To generate the manifest file (either in CI/CD or locally so that you can commit it to your repository), you will need to follow the instructions below to install the Hakiri Toolbelt and then run the following command:

hakiri manifest:generate

Installing the Hakiri Toolbelt

To use Hakiri in your CI/CD process, you’ll need to add the Hakiri Toolbelt to a service in your codeship-services.yml file.

To install the Hakiri Toolbelt, you will need to add the following command to the Dockerfile for the service you want to run Hakiri on:

gem install hakiri

Note that this requires the Dockerfile to also have Ruby and the gems binary installed.

Running a scan

Once your Hakiri Stack ID is loaded via your encrypted environment variables and you have defined a service that installs the Hakiri Toolbelt, you can run a Hakiri scan during your CI/CD pipeline by passing the Hakiri Toolbelt commands via the service you have it installed in.

For example:

- name: Hakiri
  service: app
  command: hakiri.sh

Inside this hakiri.sh script, you will have something similar to:

hakiri system:scan
hakiri system:sync -s $STACK_ID

There is a larger list of commands you can run over at the Hakiri documentation.

Codeship Basic

For Codeship Basic, you will need to add your STACK_ID value to your project’s environment variables.
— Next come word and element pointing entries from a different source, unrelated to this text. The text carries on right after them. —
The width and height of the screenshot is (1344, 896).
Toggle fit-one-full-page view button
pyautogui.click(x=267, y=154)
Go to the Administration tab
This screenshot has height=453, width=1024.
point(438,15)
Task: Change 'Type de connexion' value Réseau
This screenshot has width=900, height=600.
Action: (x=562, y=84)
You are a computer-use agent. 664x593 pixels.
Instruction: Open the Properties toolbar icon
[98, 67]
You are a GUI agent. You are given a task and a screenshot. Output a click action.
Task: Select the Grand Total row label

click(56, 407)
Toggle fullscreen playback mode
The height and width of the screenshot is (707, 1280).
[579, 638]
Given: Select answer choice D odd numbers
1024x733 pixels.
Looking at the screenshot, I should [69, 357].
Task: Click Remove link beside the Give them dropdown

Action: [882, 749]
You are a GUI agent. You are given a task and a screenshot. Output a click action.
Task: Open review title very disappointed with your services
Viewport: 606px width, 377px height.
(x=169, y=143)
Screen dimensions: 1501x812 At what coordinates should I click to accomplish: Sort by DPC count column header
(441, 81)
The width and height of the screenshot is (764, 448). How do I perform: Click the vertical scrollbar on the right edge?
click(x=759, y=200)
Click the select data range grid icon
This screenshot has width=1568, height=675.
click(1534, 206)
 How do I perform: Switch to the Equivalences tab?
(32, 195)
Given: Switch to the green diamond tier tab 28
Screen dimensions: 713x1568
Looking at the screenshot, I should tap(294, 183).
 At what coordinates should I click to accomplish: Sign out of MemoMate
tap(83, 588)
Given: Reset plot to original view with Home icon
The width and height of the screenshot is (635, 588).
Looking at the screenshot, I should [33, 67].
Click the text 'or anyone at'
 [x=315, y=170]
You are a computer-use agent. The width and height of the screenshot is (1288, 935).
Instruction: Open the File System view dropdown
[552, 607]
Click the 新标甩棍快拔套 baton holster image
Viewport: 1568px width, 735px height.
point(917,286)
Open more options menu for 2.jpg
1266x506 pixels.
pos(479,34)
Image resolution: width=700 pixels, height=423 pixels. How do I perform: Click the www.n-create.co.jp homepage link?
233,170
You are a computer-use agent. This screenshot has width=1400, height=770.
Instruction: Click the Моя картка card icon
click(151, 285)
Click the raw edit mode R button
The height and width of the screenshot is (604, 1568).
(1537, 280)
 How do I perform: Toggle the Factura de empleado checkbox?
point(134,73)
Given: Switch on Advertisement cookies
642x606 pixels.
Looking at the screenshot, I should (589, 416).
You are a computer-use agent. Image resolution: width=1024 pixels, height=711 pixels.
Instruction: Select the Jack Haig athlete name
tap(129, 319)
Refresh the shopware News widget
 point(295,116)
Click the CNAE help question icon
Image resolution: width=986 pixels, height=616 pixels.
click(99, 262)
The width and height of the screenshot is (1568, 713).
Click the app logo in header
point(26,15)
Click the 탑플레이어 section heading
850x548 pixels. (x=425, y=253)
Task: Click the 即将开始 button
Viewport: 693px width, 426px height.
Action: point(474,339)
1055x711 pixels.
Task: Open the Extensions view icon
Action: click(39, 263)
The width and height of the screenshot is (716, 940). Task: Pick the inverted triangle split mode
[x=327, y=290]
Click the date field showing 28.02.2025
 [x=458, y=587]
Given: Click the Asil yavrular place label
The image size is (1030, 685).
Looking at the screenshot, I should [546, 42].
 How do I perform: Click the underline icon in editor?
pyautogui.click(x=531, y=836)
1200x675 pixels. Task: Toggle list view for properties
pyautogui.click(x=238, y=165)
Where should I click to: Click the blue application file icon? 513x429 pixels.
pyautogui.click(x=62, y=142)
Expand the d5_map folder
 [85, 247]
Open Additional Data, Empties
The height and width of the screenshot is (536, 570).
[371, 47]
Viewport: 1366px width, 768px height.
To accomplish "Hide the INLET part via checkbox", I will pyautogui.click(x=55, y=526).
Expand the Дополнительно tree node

You can do this by navigating to Project Settings and then clicking on the Environment tab.

To generate your stack ID, you can follow the Hakiri documentation.

Manifest file

You will need a Hakiri manifest file to exist in your repo, unless you want to generate a new one each time you run your CI/CD process.

To generate the manifest file (either in CI/CD or locally so that you can commit it to your repository), you will need to follow the instructions below to install the Hakiri Toolbelt and then run the following command:

hakiri manifest:generate

Installing the Hakiri Toolbelt

To use Hakiri in your CI/CD process, you’ll need to install the Hakiri Toolbelt via your project’s setup commands.

gem install hakiri

Running a scan

Once your Hakiri Stack ID is loaded via your environment variables and you have installed the Hakiri Toolbelt, you can run a Hakiri scan during your CI/CD pipeline.

You will need to add the following commands to your project’s setup and test commands.

For example:

hakiri system:scan
hakiri system:sync -s $STACK_ID

There is a larger list of commands you can run over at the Hakiri documentation.